Padang – Untuk memperkuat kesiapan mental dan spiritual menghadapi tugas yang kian kompleks, ratusan personel Kepolisian Daerah Sumatera Barat menggelar doa bersama di halaman Mapolda Sumbar pada Selasa (24/2/2026). Kegiatan dipimpin langsung oleh Kapolda Sumbar Irjen Pol. Gatot Tri Suryanta dan dihadiri tokoh agama Ustadz Dr. Adi Hidayat, Lc., M.A.
Kapolda Gatot menyatakan doa bersama bukan sekadar ritual rutin, melainkan bentuk permohonan ridho Allah SWT agar personel dimudahkan dalam menjaga stabilitas Keamanan dan Ketertiban Masyarakat (Harkamtibmas) di wilayah hukum Sumatera Barat. “Kegiatan ini kita niatkan untuk memohon kemudahan dari Allah SWT. Kita berharap setiap langkah Polri dalam menjaga Harkamtibmas di Sumatera Barat senantiasa dalam perlindungan-Nya,” ujarnya.
Ia menegaskan bahwa tugas anggota Polri bukan sekadar pekerjaan melainkan amanah besar yang memerlukan integritas dan kejernihan hati. Kapolda berharap kehadiran ulama menjadi penyejuk sekaligus pengingat agar personel tidak kehilangan arah dalam penegakan hukum, serta menyampaikan apresiasi kepada Ustadz Adi Hidayat dan para syekh yang hadir. “Atas nama pribadi dan keluarga besar Polda Sumatera Barat, kami mengucapkan selamat datang dan terima kasih yang sebesar-besarnya. Kehadiran Ustadz dan para syekh menjadi penyejuk hati sekaligus penguat semangat bagi kami sebagai abdi negara,” kata Gatot.
Ustadz Adi Hidayat memberi tausiyah yang menekankan kehormatan dan tanggung jawab profesi kepolisian. “Menjadi Polri adalah pekerjaan yang mulia. Anda adalah orang-orang terpilih yang mengemban tugas menjaga keamanan dan ketertiban di tengah masyarakat,” ucapnya, seraya mengingatkan bahwa kepercayaan negara dan masyarakat harus dibayar dengan dedikasi, kerja keras, dan keikhlasan.
Doa bersama dipanjatkan untuk keselamatan seluruh personel, kelancaran pelaksanaan tugas, dan keberkahan bagi institusi Polda Sumbar dalam mengayomi masyarakat.

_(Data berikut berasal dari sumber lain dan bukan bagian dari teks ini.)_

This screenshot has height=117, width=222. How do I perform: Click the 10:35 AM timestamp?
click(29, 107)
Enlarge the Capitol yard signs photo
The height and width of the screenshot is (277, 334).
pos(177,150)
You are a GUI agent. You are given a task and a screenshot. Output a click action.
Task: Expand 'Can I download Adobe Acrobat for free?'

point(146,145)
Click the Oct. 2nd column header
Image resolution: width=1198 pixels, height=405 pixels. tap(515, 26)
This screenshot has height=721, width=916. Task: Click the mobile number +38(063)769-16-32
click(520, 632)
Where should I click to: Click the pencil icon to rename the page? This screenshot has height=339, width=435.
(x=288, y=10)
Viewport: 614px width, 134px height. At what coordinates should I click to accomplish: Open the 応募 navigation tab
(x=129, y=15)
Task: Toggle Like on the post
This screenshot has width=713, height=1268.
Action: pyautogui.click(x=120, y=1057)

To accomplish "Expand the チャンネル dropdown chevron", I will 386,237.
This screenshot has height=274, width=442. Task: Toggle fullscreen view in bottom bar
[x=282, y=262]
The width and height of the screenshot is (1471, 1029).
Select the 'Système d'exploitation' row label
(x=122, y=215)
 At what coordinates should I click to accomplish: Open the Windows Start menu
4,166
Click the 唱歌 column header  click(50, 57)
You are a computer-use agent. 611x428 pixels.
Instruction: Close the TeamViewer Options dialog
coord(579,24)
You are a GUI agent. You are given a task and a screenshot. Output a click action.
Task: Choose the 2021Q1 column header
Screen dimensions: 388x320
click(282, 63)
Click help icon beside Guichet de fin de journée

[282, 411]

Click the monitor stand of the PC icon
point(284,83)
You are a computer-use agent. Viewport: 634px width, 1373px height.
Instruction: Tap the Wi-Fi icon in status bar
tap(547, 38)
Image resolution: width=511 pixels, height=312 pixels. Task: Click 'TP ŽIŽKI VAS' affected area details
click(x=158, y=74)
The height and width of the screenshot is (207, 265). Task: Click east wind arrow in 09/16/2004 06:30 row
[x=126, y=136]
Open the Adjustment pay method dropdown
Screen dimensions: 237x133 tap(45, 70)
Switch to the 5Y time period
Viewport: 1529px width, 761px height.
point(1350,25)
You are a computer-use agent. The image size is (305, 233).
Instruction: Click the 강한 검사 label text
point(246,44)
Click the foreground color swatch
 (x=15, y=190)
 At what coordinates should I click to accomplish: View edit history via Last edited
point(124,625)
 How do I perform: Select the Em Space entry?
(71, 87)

Kabid Humas Polda Sumbar Kombes Pol Susmelawati Rosya menambahkan bahwa kegiatan ini bukan sekadar seremonial, melainkan bagian dari pembinaan mental dan spiritual agar anggota tidak hanya profesional tetapi juga berintegritas dan peka terhadap kebutuhan sosial. “Penguatan rohani sangat penting agar setiap anggota Polri tidak hanya profesional dalam bertugas, tetapi juga memiliki integritas, empati, dan kepekaan sosial dalam melayani masyarakat,” katanya.
Kegiatan doa bersama itu dianggap sebagai momentum penguatan spiritual bagi seluruh jajaran Polda Sumbar sekaligus pengingat bahwa menjaga keamanan mencakup tanggung jawab moral serta kewenangan profesional.